De Nieuwe Koerier/Jaargang 42/Nummer 167/De zigeuners

De zigeuners
Auteur(s) Anoniem
Datum Donderdag 18 juli 1929
Titel Van hier en daar. De zigeuners
Krant De Nieuwe Koerier
Jg, nr 42, 167
Editie, pg [Dag], tweede blad, [2]
Brontaal Nederlands
Bron roermond.x-cago.com
Auteursrecht Publiek domein

VAN HIER EN DAAR.

DE ZIGEUNERS.

      – Wie kent het niet, het volk der zigeuners? Deze eeuwig rusteloozen, de van plaats tot plaats, van land tot land trekkende vagebonden? Sinds meer dan duizend jaar kwamen ze in Europa. Een volk van nomaden, zooals de Hunnen en Mayaren en toch, in wezen, door werelden van hen gescheiden. Want, terwijl de Hunnen en Mayaren, door natuurlijke omstandigheden, werden gedwongen van land tot land te trekken om nieuwe jachtgronden en weide-plaatsen te vinden en het verlangen hadden naar een nieuw vaderland, is de Zigeuner het begrip „vaderland” vreemd gebleven.
      De zigeuner is dezelfde gebleven als voor eeuwen.
      Het volk der zigeuners is het eenige volk, dat zijn raseigenschappen zuiver heeft bewaard, omdat het geen ontwikkeling kent. Moraal, zeden, godsdienst zijn voor hen niets zeggende begrippen. Ze zijn de geboren parasieten en hebben eeuwen de kunst verstaan ten koste van anderen te leven. Waar ze verschenen, werden ze steeds slechts geduld, voor langeren of korteren tijd, en moesten dan verder, want ze deden niets om zich bemind te maken. Wanneer men evenwel, thans van het standpunt van den Europeaan een oordeel over hen wil vellen, dan mag niet worden vergeten, dat alles wat wij hen aanwrijven, als onzedelijkheid, ruwheid, gruwzaamheid, egoïsme, voor hen doel en leven beteekent. De zigeuner steelt uit neiging om de zaak zelf. Hij liegt ter wille van den leugen zelf. Hij volgt hierbij den drang van zijn oerinstinct, welke is gebleven. Daarbij is hij thans, evenals eeuwen geleden, in een net van bijgeloof gevangen, want hij kent geen ontwikkeling, zoomin als zijn vader of een ander van het voorgeslacht. Zigeuner of „Zigany” is de gebruikelijke benaming voor hen. Onder dezen naam zijn ze vrijwel door de geheele wereld bekend. In oude procesacten van de vijftiende en de zestiende eeuw noemde men ze dikwerf Egyptenaren en men ontmoet hun rasgenooten in bijna alle toover- en en heksenprocessen van dit tijdperk.

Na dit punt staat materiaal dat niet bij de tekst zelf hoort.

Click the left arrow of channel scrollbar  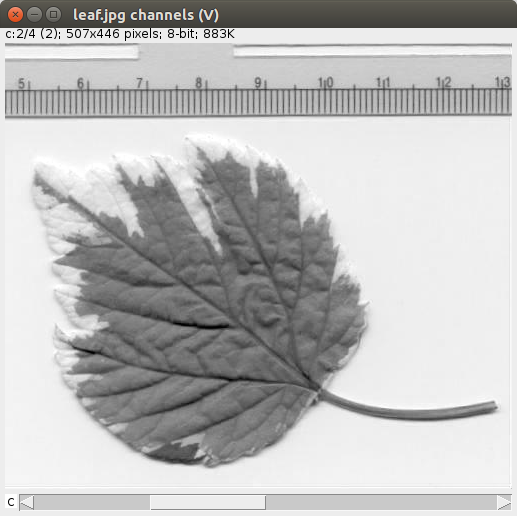click(27, 502)
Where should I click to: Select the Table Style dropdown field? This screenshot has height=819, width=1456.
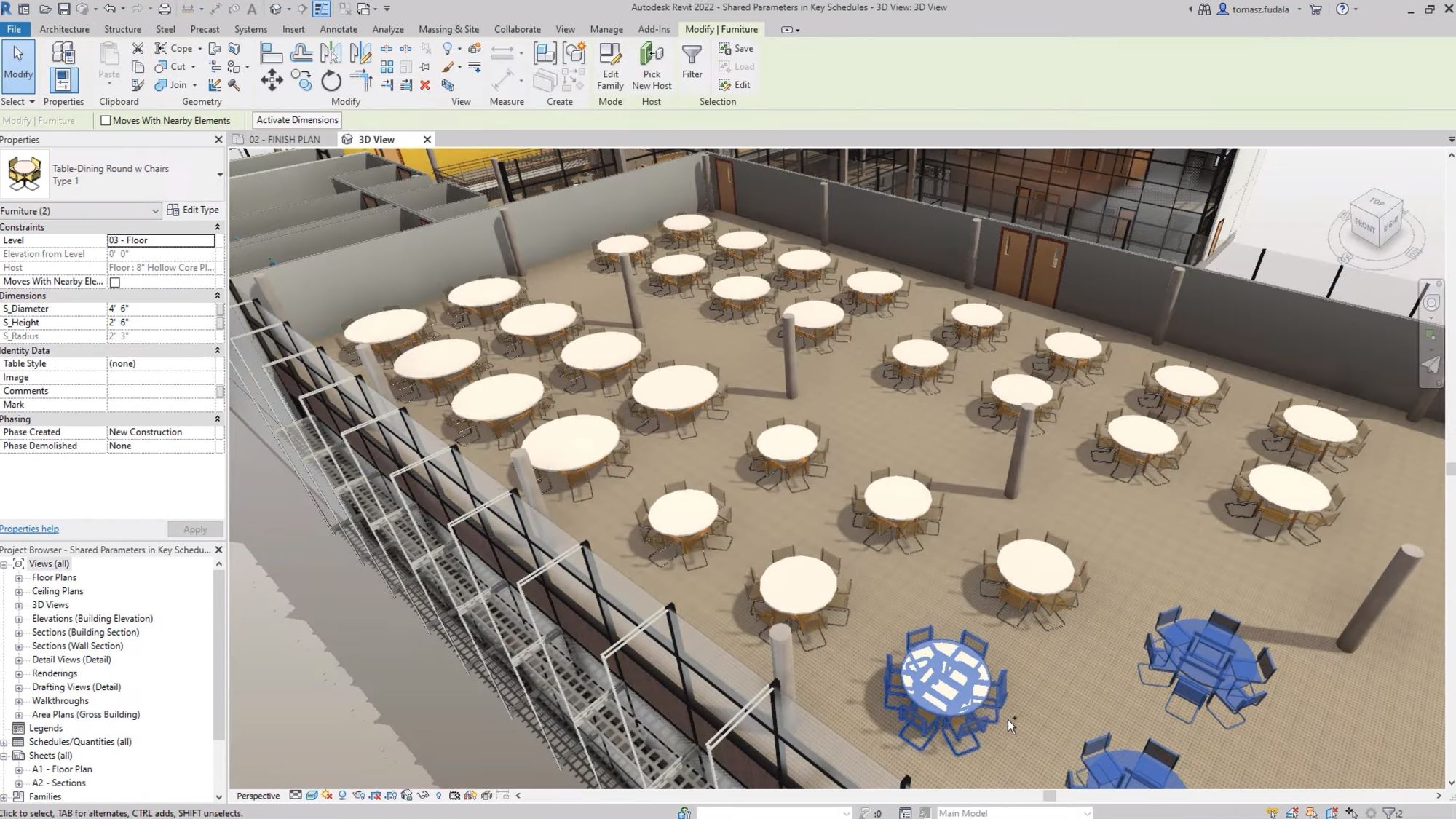[x=160, y=363]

      In de vijftiende eeuw kwamen zij over het Boheemsche woud naar Duitschland en andere deelen van Europa onder aanvoering van hun eigen leiders. Ze vertelden de meest fantastische dingen over hun afstamming, omgaven zich zelf met de glorie van een uit hun vaderland ververdwenen volk, dat te vergeefs tegen zijn onderdrukking had gestreden, en maakten de dorpelingen wijs, bekend te zijn met alle kunsten der tooverij. Ook naar Frankrijk trokken zij. Daar werden zij Bohemiens genoemd.
      We weten thans dat zij geen Egyptenaren zijn. Het oorspronkelijke vaderland van de zigeuners ligt in Indië aan de oevers van den Indus.
      Hun trek naar Europa begon in de dertiende eeuw. Ze kwamen eerst in Aziatisch Turkije en naar Perzië en Armenië. Ze vormden in de vijftiende en zestiende eeuw rooverbenden, die in wreedheid alles overtroffen. Uit Azië kwamen ze reeds in de 9e eeuw na Christus, in groote scharen naar het Westelijke Europa.
      Ze werden van plaats tot plaats verjaagd. Steeds weer vereenigden zij zich onder hun eigen hoofden en koningen. De leden van de bende waren met onverbreekbare banden aan elkaar verbonden.
      De zigeuners waren vaak in de gelegenheid vrijbrieven van koningen en pausen te toonen, zoo kreeg de hertog der zigeuners, die met duizenden van zijn aanhangers naar Bologna trok, van Paus Martin V, een vrijgeleide.
      In Europa wonen thans nog 650.000 zigeuners.